--- QUOTED PASSAGE ---

Harry Potter was good... not as amazing as everyone hailed it to be, but it was good. But I guess that's what I get for comparing it to the book throughout the movie... and it starts out wrong anyway, so I was kinda upset straight from the begining. The movie in it's own was really good tho. I was a good deal more focused in on the movie then I was yesterday when we went to see Transformers. And from previews... heh, we're gonna be seeing a lot of movies the rest of the summer. When previews first started in thearters for The Simpsons Movie he told me we were gonna see it, so on July 27 we'll be at the movies. And the one about Santa Clause's brother... I know it doesn't come out for a while, but it looks funny and he said we'll see it.
... I like this. Ever since he got his car we've been able to go out and spend time together, with out needing to find a ride. And since he has a job he doesn't' seem to mind going out too much.

Well after the movie we stopped by my house for a bit cause I needed to do something and he was hungry, then we went out again. Didn't know where we were going tho and ended up just driving down Alexander for about 20 minutes, then turning around and going to his house. We hung out there for a while. It was nice... just laying there in his arms... listening to his heartbeat. I didn't want to leave. I just wanted to lay there with him and fall asleep... he could've dropped me off on his way to work ^-^ but I didn't... and still don't have my packing done, so we couldn't do that. We didn't leave until after nine... which is about the time he's usually laying down [since he has to be up at 4 in the morning] and didn't get to my house till around 9:30 since we had to stop at the store for Ma. When we got to my house I still didn't want to let go. I swear, I didn't want him to leave. We ended up saying bye about 10 times... at least. And me not crying... yea, that didn't happen. But he said that he's still gonna call like he usually does while I'm gone, so that makes me happy. And I have a really big hug to look forward to when I get back, so I'll just focus on that... try not to think of the time I'm not gonna be able to see him.

--- SUPPLIED INFORMATION ---

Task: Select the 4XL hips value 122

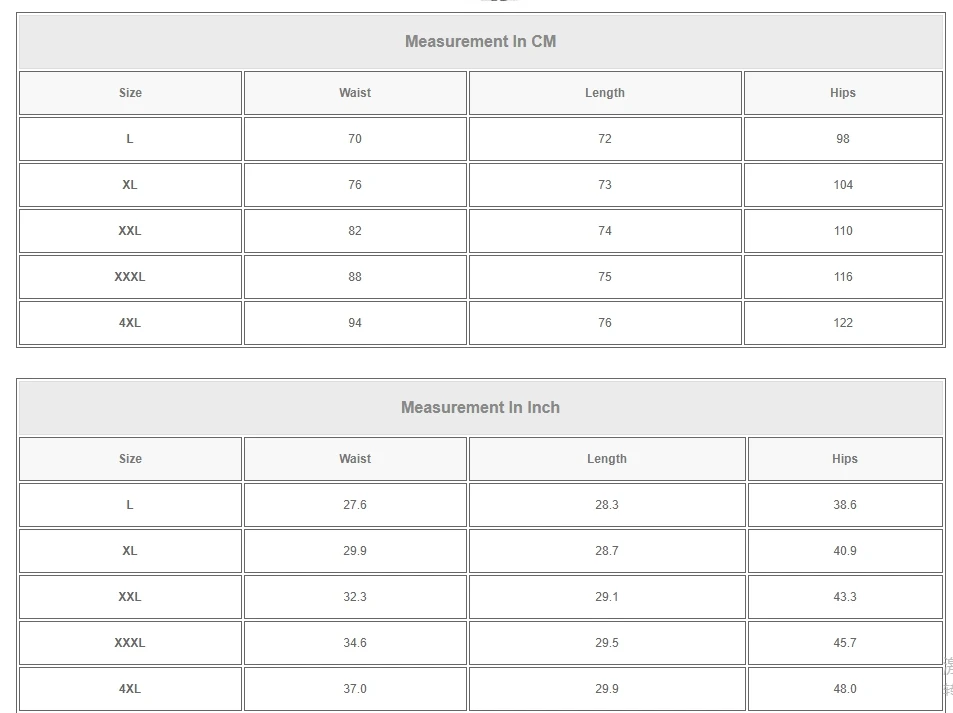Action: [843, 323]
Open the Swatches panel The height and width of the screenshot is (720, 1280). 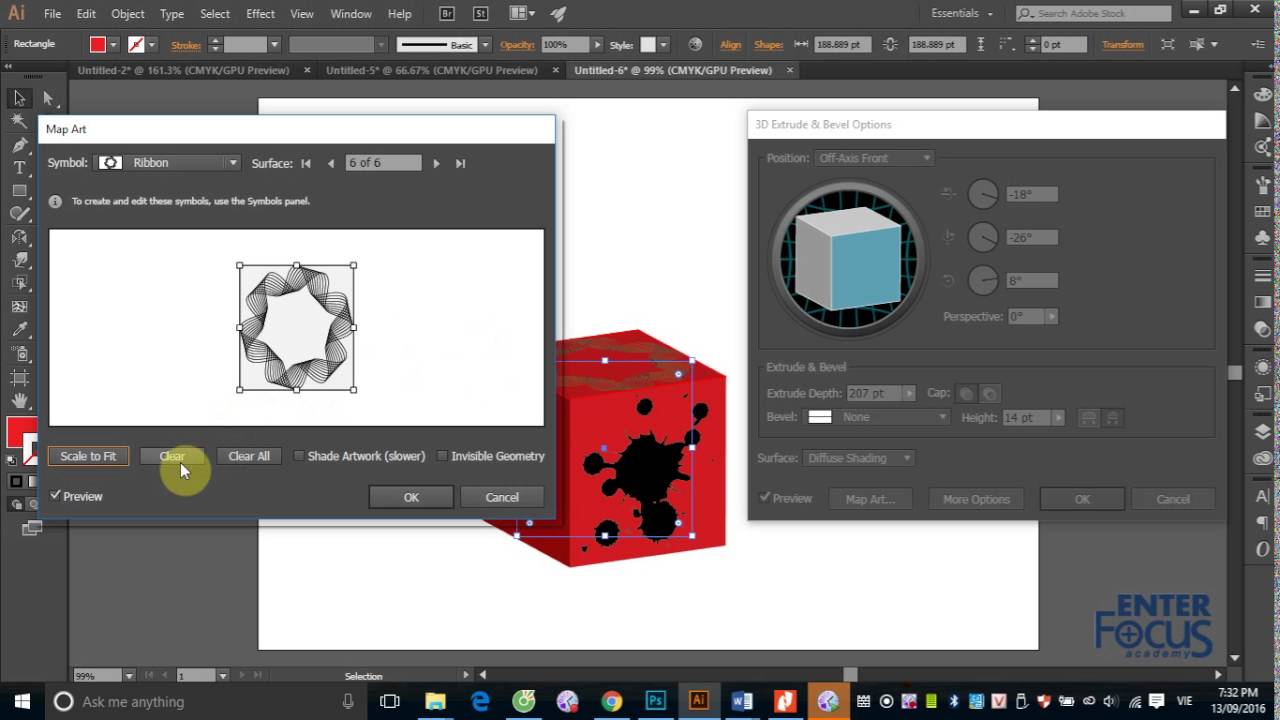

---

TO BE DONE:
Summarize the journal entry above in three sentences.

COMPLETED EXERCISE:
The writer found the Harry Potter movie good but not as amazing as others said, partly from comparing it to the book, and expects to see many more movies this summer, including The Simpsons Movie on July 27. After the movie they stopped by the writer's house, drove down Alexander for about 20 minutes, and then spent time at his house, where the writer didn't want to leave. Saying goodbye was hard and ended in tears, but he promised to keep calling while the writer is gone, and the writer is focusing on the big hug waiting on the return.